The often-ignored, sometimes quite rudely deplored British people have spoken and, to the horror of enlightened opinion, respectable party leaders, the ever-guiding liberal intelligentsia, have decided they don’t want “in” the European Union. The vote comes as a mighty shock to broad-minded continentalists and supranationalists everywhere, but particularly the high elites of British politics. The Guardian’s readership will need special help — grief counsellors are already overwhelmed.


The EU vote is the most dramatic illustration to date of how the “guiding elites” of many Western countries have lost the fealty and trust of their populations. Of the gap between ordinary citizens, facing the challenges of daily life, and the swaddled, well-off and pious tribes of those who govern them, and increasingly govern them with a mixture of moralistic superiority and witless condescension.


But a decade ago, “Euroskeptics” were a slender group, derided by their betters as xenophobes and bigots, a splinter faction of regressive nationalists and illiberal tribalists. That, at least, was the approved version from on high. And from those smug heights, they dismissed with icy contempt the concerns of ordinary people that the “EU project” was draining their national identity, dissolving centuries-old democratic systems, and forcing their submission to an alien, unelected and unaccountable Brussels super-government.


Above all, they dismissed concerns about changing the nature of their country by the new rules on immigration, and the abolition of all borders between the ancient states of Europe.


The Europe-firsters of the British establishment — journalistic, academic and political — were essentially taking the hoary line of Gertrude Stein about Oakland — “There is no there, there” — and telling the broad mass of one of the oldest, most successful nation-states the world has ever seen, that such was Great Britain.
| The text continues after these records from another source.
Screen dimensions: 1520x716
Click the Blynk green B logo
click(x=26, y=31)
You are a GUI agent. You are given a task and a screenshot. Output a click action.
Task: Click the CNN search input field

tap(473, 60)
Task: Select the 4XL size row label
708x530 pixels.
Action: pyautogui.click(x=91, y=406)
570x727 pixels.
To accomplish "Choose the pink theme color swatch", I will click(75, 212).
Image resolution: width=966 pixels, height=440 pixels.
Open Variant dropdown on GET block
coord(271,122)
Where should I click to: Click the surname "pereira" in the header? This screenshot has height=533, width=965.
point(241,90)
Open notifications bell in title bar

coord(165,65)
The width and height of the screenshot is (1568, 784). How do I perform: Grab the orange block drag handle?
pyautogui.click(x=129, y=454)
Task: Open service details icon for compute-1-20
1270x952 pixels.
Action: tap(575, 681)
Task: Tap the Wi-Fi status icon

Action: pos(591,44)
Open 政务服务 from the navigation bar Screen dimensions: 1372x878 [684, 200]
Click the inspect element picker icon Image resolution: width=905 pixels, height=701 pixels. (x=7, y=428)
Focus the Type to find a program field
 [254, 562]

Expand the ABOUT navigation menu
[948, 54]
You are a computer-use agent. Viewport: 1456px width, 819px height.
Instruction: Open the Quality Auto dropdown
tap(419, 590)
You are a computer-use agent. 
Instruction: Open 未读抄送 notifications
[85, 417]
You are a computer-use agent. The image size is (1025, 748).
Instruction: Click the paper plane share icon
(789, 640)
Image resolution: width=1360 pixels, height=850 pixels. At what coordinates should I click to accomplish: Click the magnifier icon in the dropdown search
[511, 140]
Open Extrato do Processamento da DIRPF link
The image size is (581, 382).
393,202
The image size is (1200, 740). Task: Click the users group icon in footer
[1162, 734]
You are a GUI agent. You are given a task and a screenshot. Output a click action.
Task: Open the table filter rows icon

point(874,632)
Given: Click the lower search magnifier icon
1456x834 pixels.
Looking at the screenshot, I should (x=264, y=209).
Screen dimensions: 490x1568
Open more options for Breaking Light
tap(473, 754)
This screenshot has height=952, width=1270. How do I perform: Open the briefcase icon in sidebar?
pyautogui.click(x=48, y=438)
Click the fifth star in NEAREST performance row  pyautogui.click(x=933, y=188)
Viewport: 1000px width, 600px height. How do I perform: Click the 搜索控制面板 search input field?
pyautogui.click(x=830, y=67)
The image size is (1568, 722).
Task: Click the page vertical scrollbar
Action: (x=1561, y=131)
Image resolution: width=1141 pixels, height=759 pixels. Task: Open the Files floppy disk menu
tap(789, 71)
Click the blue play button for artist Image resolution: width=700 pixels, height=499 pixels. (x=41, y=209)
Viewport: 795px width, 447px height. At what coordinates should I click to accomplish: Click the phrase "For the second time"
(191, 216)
Events in Libya, and Syria, and the mass migration from the Middle East flowing from the disasters of those and other countries, continued global Islamic terror, the gruesome attacks on London’s streets, and in Paris and Brussels, too, accelerated and intensified the concern and alarm of those who saw their country drifting away from them, losing its coherence, shedding its core identity.


There are lessons here for the U.S., particularly now with the emergence of Donald Trump and Bernie Sanders in the presidential campaign. Barack Obama shocked a great slice of the American public with his executive order (since suspended by the Supreme Court) — a pure fiat from the Oval Office — to exempt five million illegal aliens, what Time magazine described as “the largest single immigration action in modern American history.” He did this with a wave of his imperious pen. It was a decree less fit for a president than an emperor, a clear flight of that “Caesarism” which all good Obamaphiles prefer to see only in demon Trump.


It was effected without the consultations and accommodations with a concerned electorate that should always precede great changes in a nation’s character and circumstance. Nothing gave more of an uplift to Trump and Sanders (they’ve both been riding the same wave of distrust of the governing class) than Obama’s highhanded and supercilious dismissal of working-class worries on immigration.


Obama also bears not a little blame — if blame is the word — for the Brexit vote. His inactions in Syria, his famous declaration of the “red line” and the retreat from it, coupled with the mess of his (and Hillary Clinton’s) intervention in Libya, are heavily responsible for the great migratory convulsions of the Middle East.


To cap things off, during his trip to Britain during the referendum, Obama warned that if the country were to leave the EU, in any future trade deal it “would be at the back of the queue.” This was seen both as interference and an insult. The words of a Telegraph columnist capture the sentiment this intrusion provoked: “(T)he condescending tones that Mr. Obama used (may produce) the reverse effect” from the one intended.


Indeed. There is a price for governing from on high, for being detached from voters’ expressed concerns and anxieties, and for characterizing those concerns and anxieties always as small-minded, or proceeding only from anti-liberal biases, or xenophobia and racism. Might it not also be possible that people in turbulent times, in an uncertain economy, increasingly apprehensive that their leaders are not listening to them and do not care to listen, will finally decline to follow those leaders? David Cameron has just now learned that the hard way. He has announced his resignation as prime minister.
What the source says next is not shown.